Desde ahora, el Estado protege mejor a la mujer chilena y le otorga garantías para decidir.

Editorial. El Siglo. Ya se conocerán los argumentos de sus integrantes, pero lo que quedó establecido en la votación por mayoría del Tribunal Constitucional, fue la constitucionalidad de la ley de interrupción voluntaria del embarazo por tres causales, lo que habla de un proyecto estructurado con cuidado, con inteligencia, con sentido jurídico, y de constatable sentido de política pública y derecho.

Por lo demás, dicha ley fue aprobada de manera democrática en una mayoría transversal en el Senado y en la Cámara de Diputados, después de arduo trabajo en comisiones y extendidos debates entre las y los parlamentarios, que dio cuenta de la profundidad de la labor legislativa.

Por cierto, el proyecto fue elaborado y promovido por el Gobierno de la Presidenta Michelle Bachelet, en el convencimiento de otorgarle a la mujer chilena dignidad, un derecho básico, capacidad de decisión y opción, y libertad ante situaciones dramáticas. Nunca se estableció la obligatoriedad, sino la voluntad como principio.

Por si fuera poco, todo sondeo realizado en el país, arrojó que entre el 70 y el 80 por ciento de chilenas y chilenos están a favor de esta ley que despenaliza el aborto en caso de peligro de vida para la mujer, violación o inviabilidad del feto.

El que se cuente ya con esta legislación, implica que en Chile se avanzó derecho, en democracia, en libertades y en tolerancia.

No es gratuito insistir en que aquellas mujeres que, por las razones que esgriman, no deseen interrumpir su embarazo, continuarán con el derecho de hacerlo. Como también lo tendrán aquellas que opten por otro camino. Eso es lo que garantiza ahora el Estado chileno.

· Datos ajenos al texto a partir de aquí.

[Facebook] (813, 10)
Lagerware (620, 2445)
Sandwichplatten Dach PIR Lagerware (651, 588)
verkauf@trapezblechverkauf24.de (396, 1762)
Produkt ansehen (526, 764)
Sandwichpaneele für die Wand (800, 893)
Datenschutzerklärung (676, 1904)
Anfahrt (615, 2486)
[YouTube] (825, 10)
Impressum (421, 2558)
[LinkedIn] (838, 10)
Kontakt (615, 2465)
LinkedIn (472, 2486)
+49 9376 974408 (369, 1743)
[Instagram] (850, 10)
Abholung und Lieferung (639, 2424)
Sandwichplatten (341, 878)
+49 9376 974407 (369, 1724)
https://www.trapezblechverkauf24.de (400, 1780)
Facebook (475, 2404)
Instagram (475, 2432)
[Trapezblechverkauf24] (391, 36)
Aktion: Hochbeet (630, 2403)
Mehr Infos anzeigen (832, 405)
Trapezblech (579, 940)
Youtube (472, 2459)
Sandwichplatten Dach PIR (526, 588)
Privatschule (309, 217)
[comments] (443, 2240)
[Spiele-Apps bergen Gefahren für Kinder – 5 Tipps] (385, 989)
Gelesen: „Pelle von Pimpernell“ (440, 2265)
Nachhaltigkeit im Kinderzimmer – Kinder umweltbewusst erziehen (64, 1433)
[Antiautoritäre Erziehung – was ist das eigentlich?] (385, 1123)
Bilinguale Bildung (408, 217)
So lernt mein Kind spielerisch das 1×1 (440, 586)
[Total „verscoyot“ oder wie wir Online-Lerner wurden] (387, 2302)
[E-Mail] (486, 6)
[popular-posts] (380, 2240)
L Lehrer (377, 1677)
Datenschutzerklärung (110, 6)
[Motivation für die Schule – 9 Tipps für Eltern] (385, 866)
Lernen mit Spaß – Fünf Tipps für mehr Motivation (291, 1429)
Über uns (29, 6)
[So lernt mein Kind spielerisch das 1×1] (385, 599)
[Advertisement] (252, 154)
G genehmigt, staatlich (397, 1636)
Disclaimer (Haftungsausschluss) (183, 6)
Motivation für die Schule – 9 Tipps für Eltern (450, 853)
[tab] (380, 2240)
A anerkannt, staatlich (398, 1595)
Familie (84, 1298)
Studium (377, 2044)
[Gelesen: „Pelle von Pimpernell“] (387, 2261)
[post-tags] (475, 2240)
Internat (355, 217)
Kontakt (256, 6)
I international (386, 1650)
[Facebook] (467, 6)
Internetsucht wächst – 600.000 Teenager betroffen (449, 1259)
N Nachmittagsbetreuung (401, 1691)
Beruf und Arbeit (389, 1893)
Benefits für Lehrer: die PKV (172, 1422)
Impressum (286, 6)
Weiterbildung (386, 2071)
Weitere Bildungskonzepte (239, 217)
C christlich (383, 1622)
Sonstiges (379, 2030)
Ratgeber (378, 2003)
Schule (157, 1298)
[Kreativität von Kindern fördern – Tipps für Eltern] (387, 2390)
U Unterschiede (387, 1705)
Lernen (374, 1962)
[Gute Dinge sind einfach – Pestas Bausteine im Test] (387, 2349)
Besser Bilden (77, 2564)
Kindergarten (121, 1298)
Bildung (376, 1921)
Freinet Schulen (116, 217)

Este tipo de legislaciones y de otorgamiento de derechos, no puede ni debe estar regido, como algunos lo quisieran, por preceptos religiosos, de sectas, por tendencias políticas o criterios particulares. Debe existir una legislación que garantice opciones de todas las habitantes de este país, sin imponer a nadie una decisión.

Desde ahora, el Estado protege mejor a la mujer chilena y le otorga garantías para decidir. Ése es el gran paso que, por lo demás, restituye una situación que ya existía en Chile y que fue eliminada por la dictadura cívico-militar.

El país, además, se pone a la altura de estándares internacionales y de criterios universales en esta materia, y avanza en una legislación que da cuenta de la realidad de las mujeres.

Tuvo enorme valor en todo esto la iniciativa del Gobierno de Michelle Bachelet y la labor seria y encomiable de los ministerios de la Mujer y la Equidad de Género y de Salud. Pero sin duda fue decisiva -no solo en estos años sino desde hace muchos años- las valientes, inteligentes, consecuentes y entusiastas luchas de miles de mujeres chilenas para que se le respetaran sus derechos, se les garantizara la libertad de decidir y se hiciera valer su voz.